Однажды я пришёл домой и узнал, что мама Гриши умерла. Мне положили на тарелку картофельного пюре. Гриша сел напротив и смотрел на моё лицо – жалею я о его матери или нет. Поэтому, когда я подносил ложку ко рту, я останавливался и тяжело вздыхал, чтобы было видно, что мне грустно. Потом я догадался, что это выглядит странно, когда я вздыхаю на каждой ложке, и начал вздыхать через раз. Гриша сказал моей маме:
– У тебя сын вообще без души. У него глаза даже не красные. Если ремня дать, будет плакать за милую душу. А тут хоть бы хны. Человек умер, а ему насрать.
Мама промолчала, потому что когда у мужа умирает мать, не надо его лишний раз нервировать.
– Что, сука, молчишь? – залаял Гриша. – Думаешь, я не помню, как ты для моей мамы мяса пожалела? Своему-то выродку мяса положила! Я всё помню.
Он схватил лопату, хлопнул дверью и пошёл во двор. Я решил, что когда вырасту, я его убью.
Гриша занимался, как все, бизнесом. Он занял деньги у Рубена и понаставил в Ставрополе небольшие киоски с жвачками. Фирму он назвал в честь моей мамы – «Альбина». Это было написано на каждом киоске. Мы очень гордились. На остаток денег Рубена Гриша купил магнитофон с цветомузыкой. Он принёс его поздно вечером, поставил в гостиной, выключил свет и позвал мою маму смотреть. У него было счастливое лицо. Они сели на диван и стали смотреть, а я подглядывал из коридора. У магнитофона сверху торчала палка, а на неё был насажен красный крутящийся шар. Он вращался и светился под музыку, из-за чего по стенам бегали красные солнечные зайчики, только не солнечные, а какие-то кровавые. Музыка была тоже некрасивая и от неё всё тряслось. Овчарка начала лаять из-за этого, но музыка её заглушала. Я подумал, что это похоже на ад.

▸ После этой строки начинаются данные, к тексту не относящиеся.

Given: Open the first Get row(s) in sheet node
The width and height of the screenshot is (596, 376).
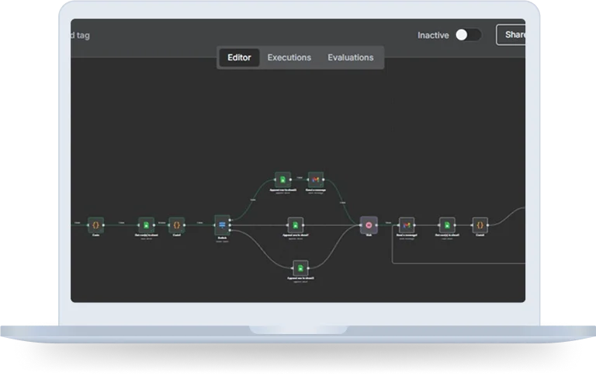Looking at the screenshot, I should tap(146, 225).

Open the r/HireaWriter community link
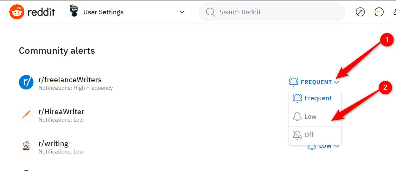[61, 112]
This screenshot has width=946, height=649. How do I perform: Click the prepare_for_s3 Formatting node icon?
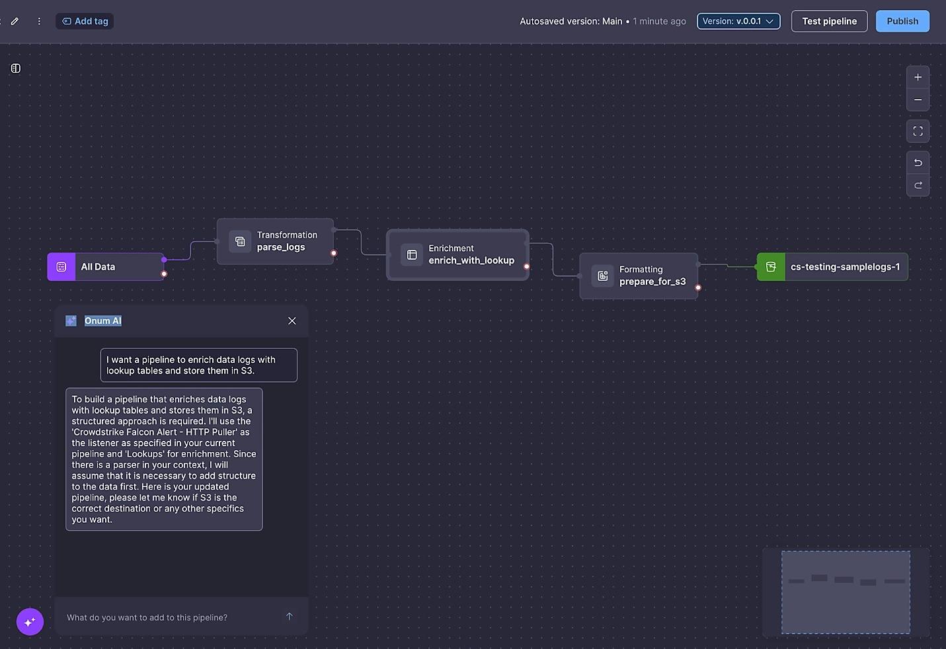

С фирмой «Альбина» что-то не ладилось, Гриша даже перестал ездить на такси и покупать баранину, которую он любил резать ломтиками и кушать с чаем. Между тем пора было отдать Рубену деньги, поэтому Гриша занял денег у Бориса и отдал Рубену. Борис был ещё хуже Рубена, он даже не хотел подождать. Надо было скрыться. Гриша сбрил бороду и попросил соседа присмотреть за овчаркой. Туалетная постройка, в которой она жила, находилась за забором, у леса. Собаке надо было подкидывать куски мяса через щель в заборе, а гуляла она сама на своей длинной цепи. Мы взяли немного вещей и пошли на вокзал.
– Вы езжайте домой в Молдавию, а я поеду в другую сторону, – сказал Гриша на вокзале. Вид у него был растерянный. Без бороды он не казался страшным. Нижняя челюсть у него была маленькая, глазки тоже маленькие и грустные. Больше всего он напоминал какого-то еврейского портного или парикмахера. Какой-то низенький, худой. Стало ясно, что кричал он на всех из трусости, а если его стукнуть, он попытается куда-нибудь убежать. Из лица человека многое можно понять, даже если тебе десять лет.
Гриша обнял маму, я поцеловал его в щёку. Тогда он сел в другой поезд, и больше я его никогда не видел. Мы поехали домой в Молдавию, и мама снова вышла замуж.
Время от времени до нас доносились какие-то слухи о Грише, от одной общей знакомой, которой иногда звонил Гришин брат. То Гриша бежал в Израиль. То он живёт в Германии. Наконец прошёл слух, что якобы Борис всё-таки нашёл его и убил, а Гришин брат считает виноватой мою мать. Когда Гриша стал с ней жить, у него начались неприятности. Бизнес не ладился, настроение было плохое. Не был он счастлив с моей мамой, в общем. Потому что она его не любила. Так считал Гришин брат.
Однако через много лет, когда я приехал в Москву, как-то мне позвонил папа и сказал, что видел Гришу на Белорусском вокзале, на перроне. Папа хотел было подойти к нему, но что-то остановило. Гриша был задумчивый и смотрел на уходящие вдаль рельсы.